3)  The visual structure of the game seems almost identical to Gnome's
    Tetravex.  In the spirit of Open Source, you should consider reusing the
    Tetravex gameboard display code.
--Ben
  • Wade Brainerd (via email)
  Looks great Mark!  Feel free to get in touch with me if you need any
help with implementation.
  I agree with Greg that this would be a good target for PyGame.
Regarding the game design, you should consider adding some sense of
progress, or else players will get tired quickly.

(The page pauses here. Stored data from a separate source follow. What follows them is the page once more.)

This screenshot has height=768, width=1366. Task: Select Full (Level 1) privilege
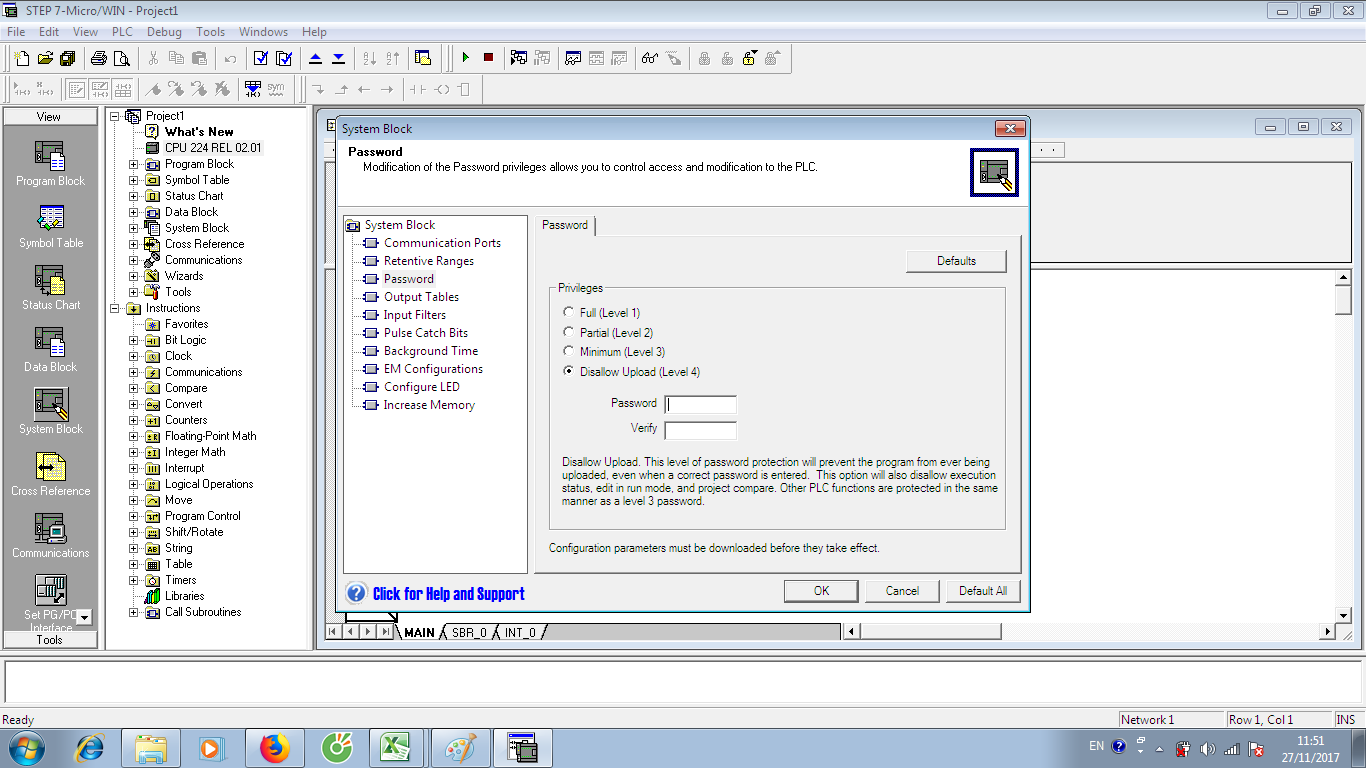tap(569, 312)
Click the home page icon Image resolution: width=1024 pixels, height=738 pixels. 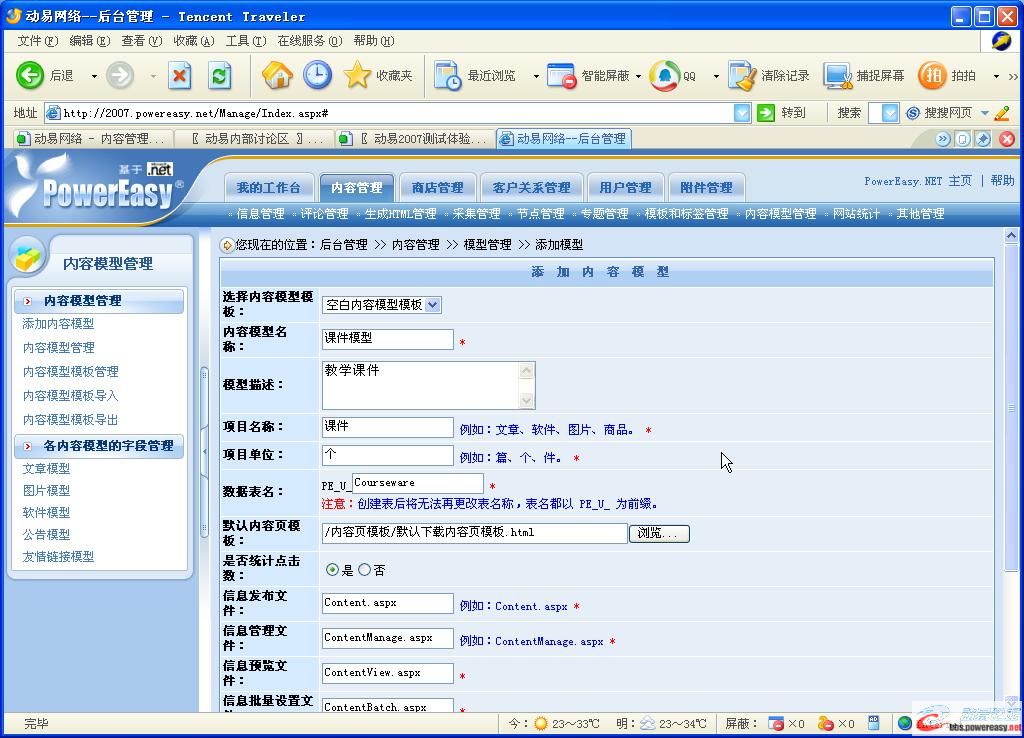coord(277,75)
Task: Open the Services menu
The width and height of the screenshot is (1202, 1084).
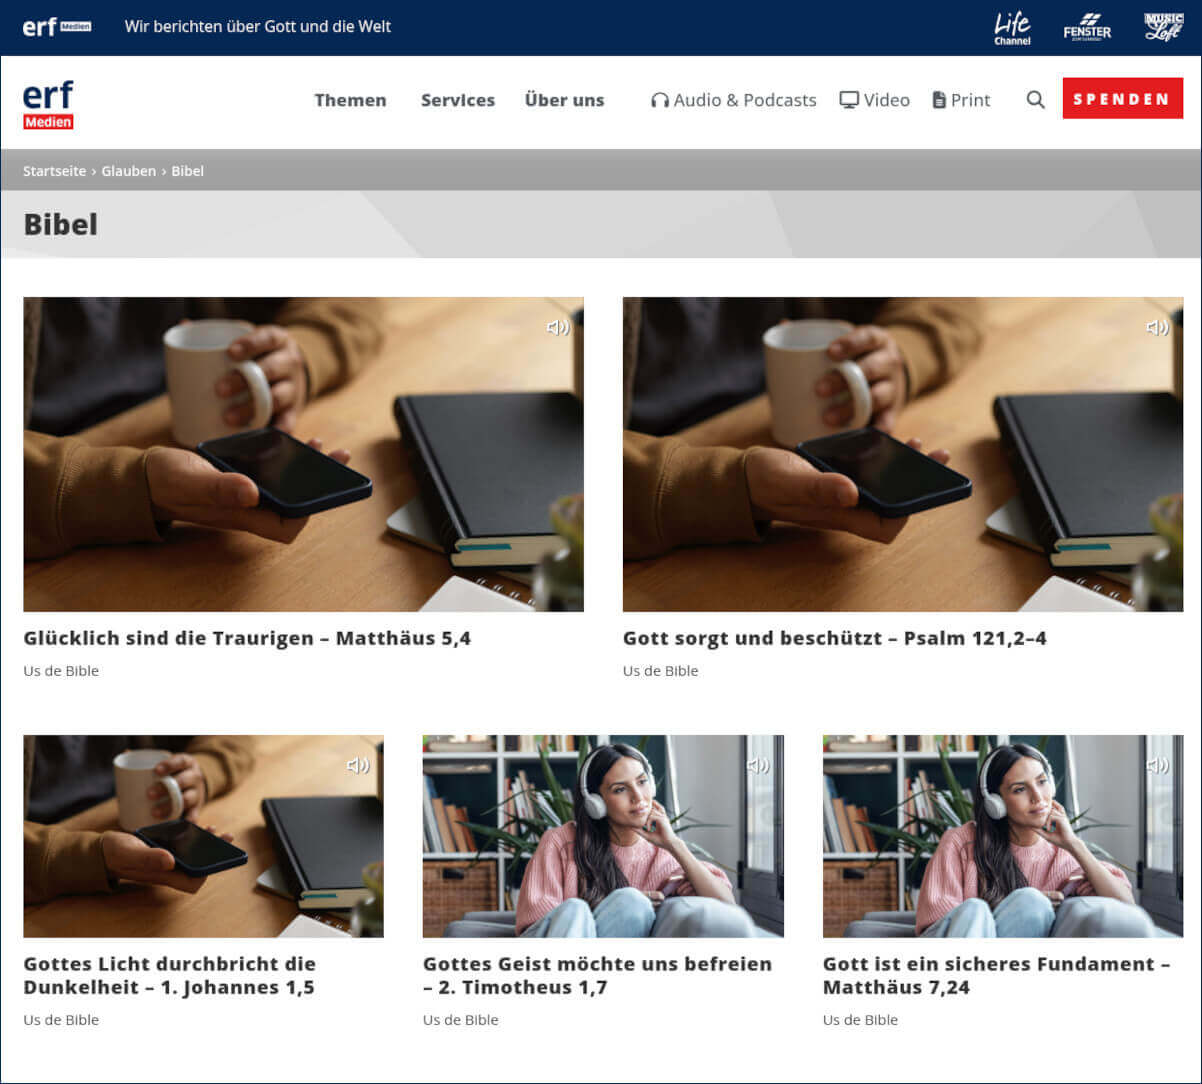Action: point(458,100)

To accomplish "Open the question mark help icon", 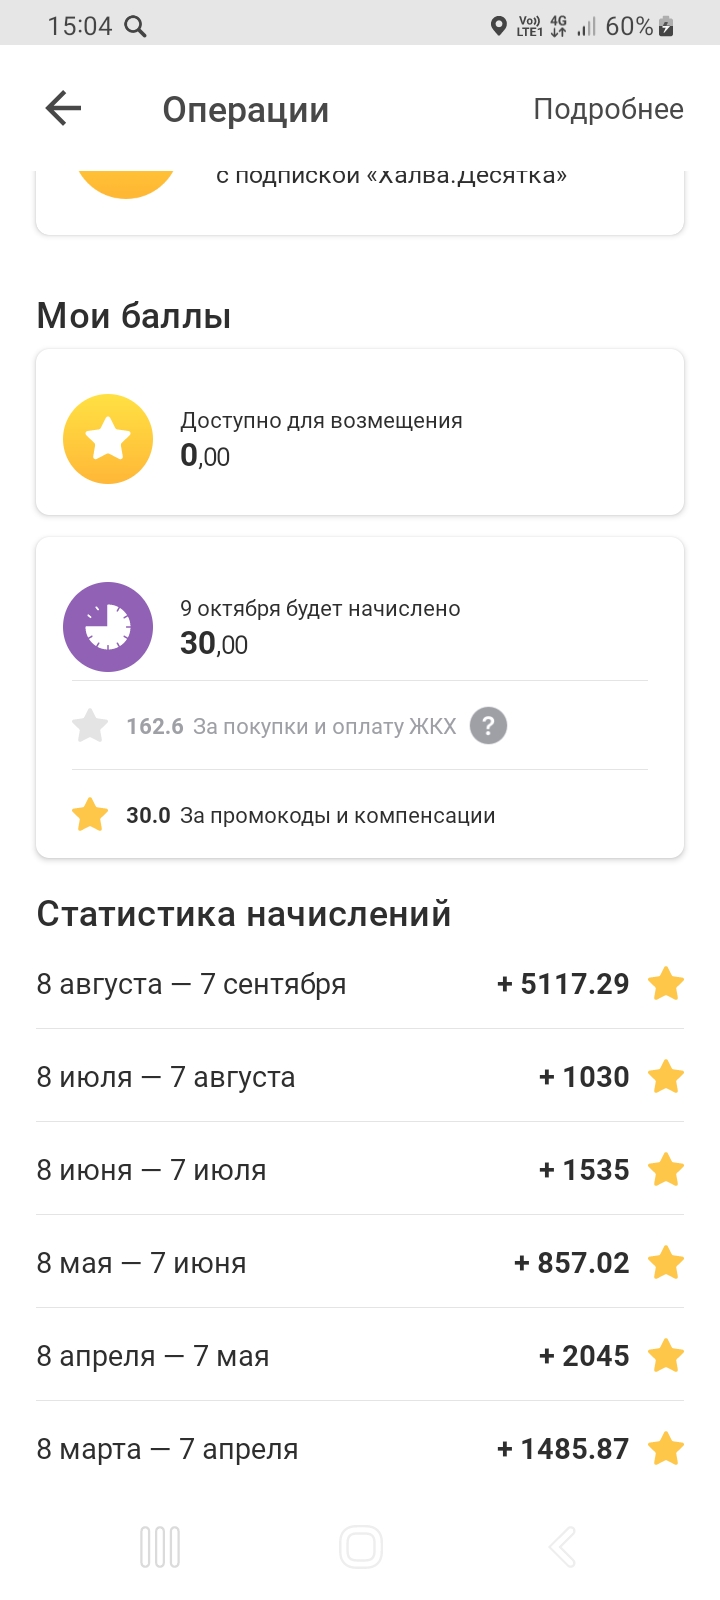I will (x=488, y=726).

Some ideas:
 - Start with two cards, gradually ramp up to 9.
 - There needs to be a good "snapping" mechanism when dropping, so
   users don't get frustrated by trying to line the cards up.
 - Adding the ability to rotate the cards in 90 degree increments would
   add to the challenge.
 - Your notion of customization seems limited to replacing the square
   with a graphic, which might obscure the number.  Is this really a good
   way to customize it?
 - I agree with Ben that when you start the game you should first
   select which types of puzzles (* + - / etc) you want, how many
   squares, whether rotation is allowed.  No need for the teacher to be
   involved.
 - Why limit it to numbers?  E.g. how about comparisons like "X is
   heaver than Y" and on the sides of the cards are things like
   "elephant", "bacteria", etc.  Or "X is newer than Y", etc.  This is
   where customization would be cool.  Let the teacher define a
   relationship, and input a series of terms, and define which pairs meet
   that relationship.  This would be called a "set", and could be
   exported to the Journal.
   Good luck with your project!
  • David Farning (via email)
Very clever.  I just cut made a cut out of the game out of paper.  My
1st grade niece played with it for over half an hour.  It will be a
hit on her XO.
david
  • Greg DeKoenigsberg (via email)
  Mark, this looks like a brilliant little activity.  Simple, fun gameplay, extensible.  Really great.
Some thoughts:
1. I'd love to see this as primarily a PyGame activity, with just enough "Sugar" to run it on Sugar 
   easily, but also easily available as a Windows or Mac activity.  If done well, this is precisely 
   the sort of activity that could cross over.  (Which is, in fact, how I'd like to see most Sugar 
   games built.)
2. Always think a little bit (but not too much) about assessment.  The student knows they're 
   getting better because they are "leveling up".  The teacher knows the kid is getting better 
   because... how?  Game data is pushed up to a server... somehow?  Dunno if anyone is paying 
   attention to this   question, but it would be great if there were a simple way to allow   
   teachers to 
   aggregate "high score" data, which really doubles as assessment data in cases like this.
   A great start.  I look forward to seeing what it becomes.